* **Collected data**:
== Segment start ==

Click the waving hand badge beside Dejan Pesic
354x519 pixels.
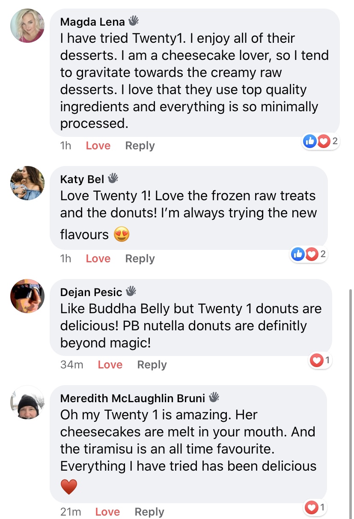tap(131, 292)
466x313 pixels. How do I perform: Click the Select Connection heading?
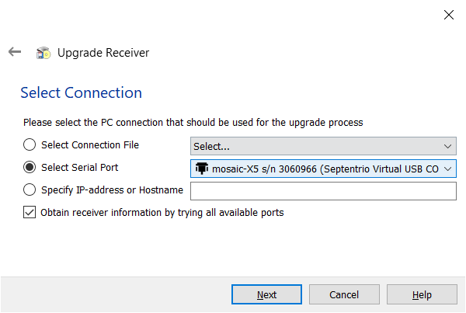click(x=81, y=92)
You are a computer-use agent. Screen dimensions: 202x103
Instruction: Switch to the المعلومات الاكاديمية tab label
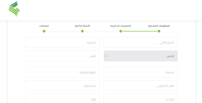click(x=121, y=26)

== Segment end ==

* **Instructions to follow**: All entries must come back exactly as written, though without their pictures.

* **Answer section**:
Click the waving hand badge beside Dejan Pesic
354x519 pixels.
tap(131, 292)
466x313 pixels. How do I perform: Click the Select Connection heading?
click(x=81, y=92)
You are a computer-use agent. Screen dimensions: 202x103
Instruction: Switch to the المعلومات الاكاديمية tab label
click(x=121, y=26)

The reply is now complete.